Maya bergegas berlari mencegatnya,
"Raka dan Ranianya mana?"
"Nggak tau, Tante." jawab gadis kecil teman sekolah Raka dan Rania itu.
'Biasanya mereka pulang bersama.' batin Maya heran.
"Memang mereka belum pulang, ya?"
"Udah kok, Tante. Semuanya udah pulang."
"Lho? Mereka kemana, ya? Mereka nggak bilang sama Kamu?" gadis kecil itu menggeleng. Ia terlihah takut.
"Aku mau masuk, Tante." Maya tersadar. Dari tadi ia memegang tangan anak itu.
"Iya - iya. Masuk sana." Maya tersenyum pada Diana. Ia sendiri kembali ke depan rumahnya, tempat ia menunggu sejak tadi.
Maya mulai merasa kesal. Ia sengaja memasak banyak untuk mengambil hati anak - anaknya. Tapi mana?
Mana - Mana Manaa?!
Maya merasa sangat marah ketika menyadari kalau Raka dan Rania tidak pulang ke rumah. Mereka pasti pulang ke rumah Eyangnya.
Maya masuk ke dalam rumahnya dengan langkah di hentak - hentakkan.
"Aku nggak mungkin menjemput mereka ke rumah Ibu." sungutnya kesal.
"Apa tadi kata orangtua itu? Najis kalau Aku menginjak rumahnya lagi!"
Maya berjalan mondar - mandir. Ia lalu meraih ponselnya dan mulai memencet panggilan.
Berdering..
"Apa lagi, May?" kini Dirga yang langsung bicara begitu hubungan tersambung.
"Kamu di mana?!"
"Aku dimana? Kamu ingin tau? Tumben,"
"Dirga! Aku nggak bercanda!" terdengar suara keluhan dan helaan nafas.

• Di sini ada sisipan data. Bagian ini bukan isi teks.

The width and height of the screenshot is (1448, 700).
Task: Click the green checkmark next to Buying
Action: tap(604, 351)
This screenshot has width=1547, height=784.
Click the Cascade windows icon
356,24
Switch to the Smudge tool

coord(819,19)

"Sejak kapan Kamu jadi senang bercanda, May?"
"Kamu dimana?!" pertanyaan dengan nada tajam. Tepatnya, menginterogasi. K
"Aku lagi keluar sama Tikno."
"Ngapain? Kemana?"
"Kok Kamu mau tau? Apa Kamu mau nyusul Aku ke sini?" Maya terdengar mendecih.
"Aku mau bicara!"
"Ini Kita lagi bicara." Maya mengepalkan tangannya. Rasanya ia ingin meninju tembok tapi nanti tangannya yang sakit.
"Kamu sama anak - anak?" Dirga tertawa sinis.

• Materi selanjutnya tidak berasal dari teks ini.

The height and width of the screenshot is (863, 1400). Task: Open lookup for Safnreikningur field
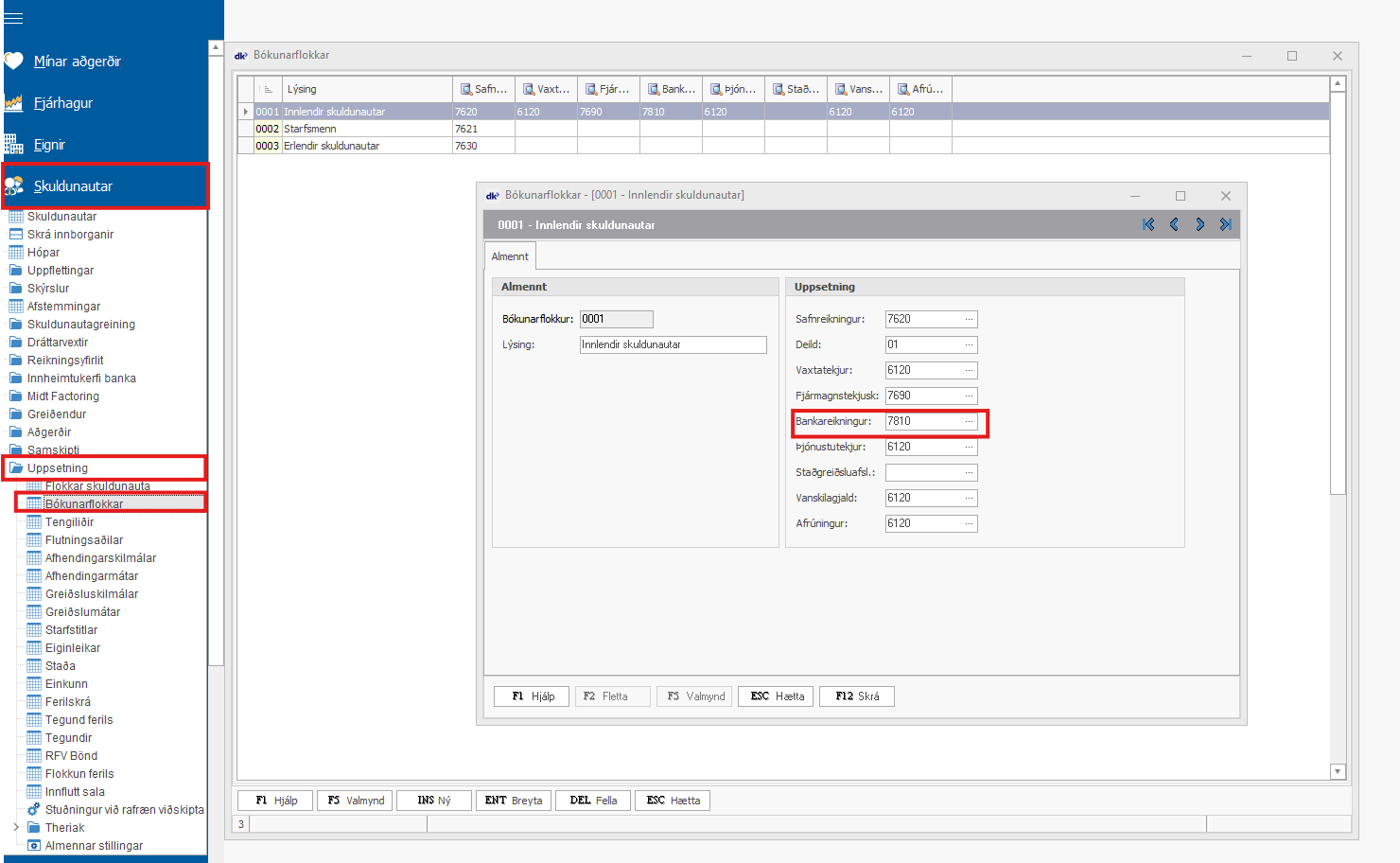point(969,320)
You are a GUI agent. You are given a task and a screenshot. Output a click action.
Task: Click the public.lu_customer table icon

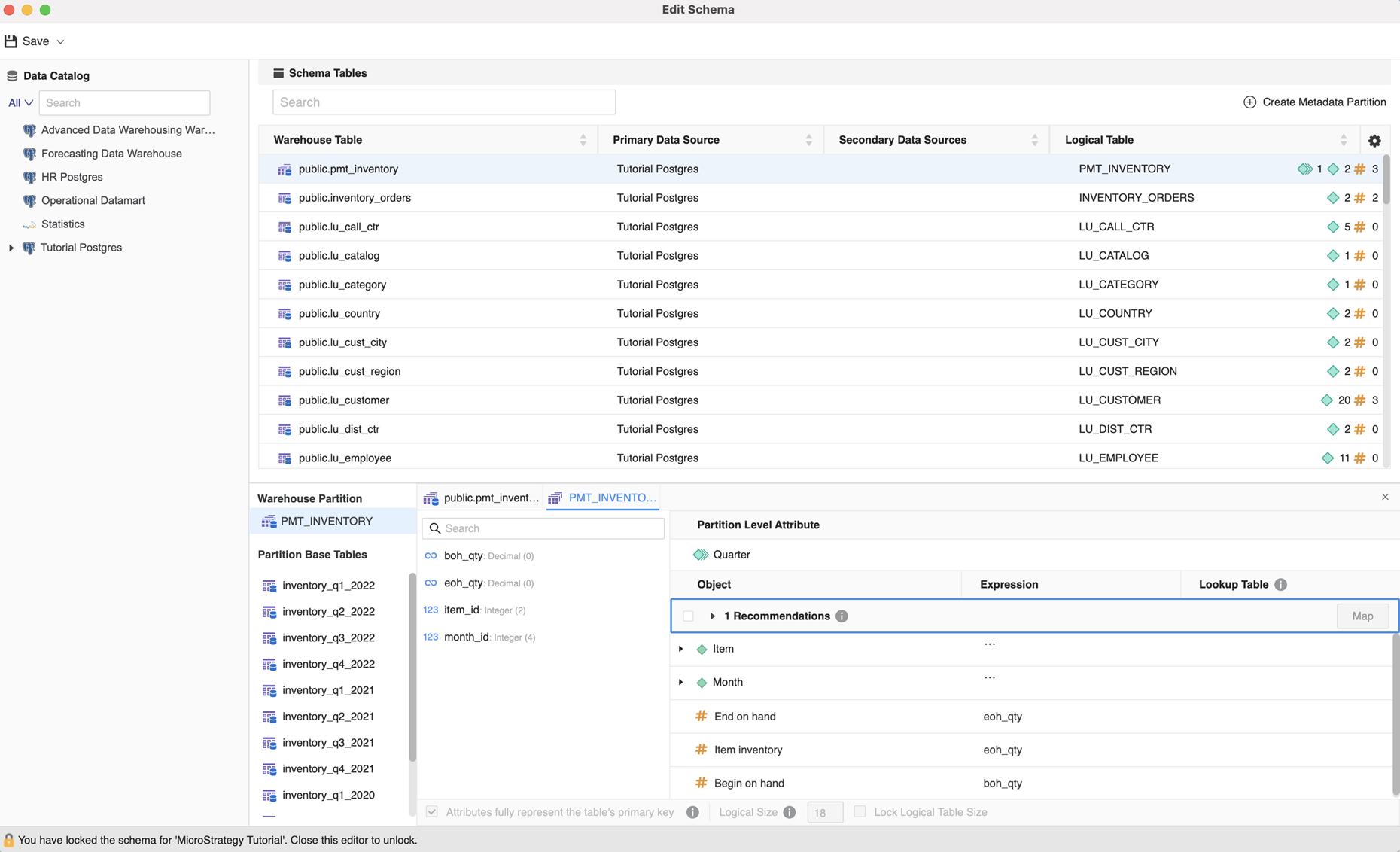(x=285, y=400)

"Anak - anak kan, sekolah."
"Mereka udah pulang, tapi nggak pulang ke rumah!" Dirga menarik nafas panjang.
"Dirga, dengar. Aku minta Kamu bawa anak - anak pulang." kembali Dirga menarik nafas sepanjang - panjangnya dan menghembuskannya dengan kasar. Tikno menoleh.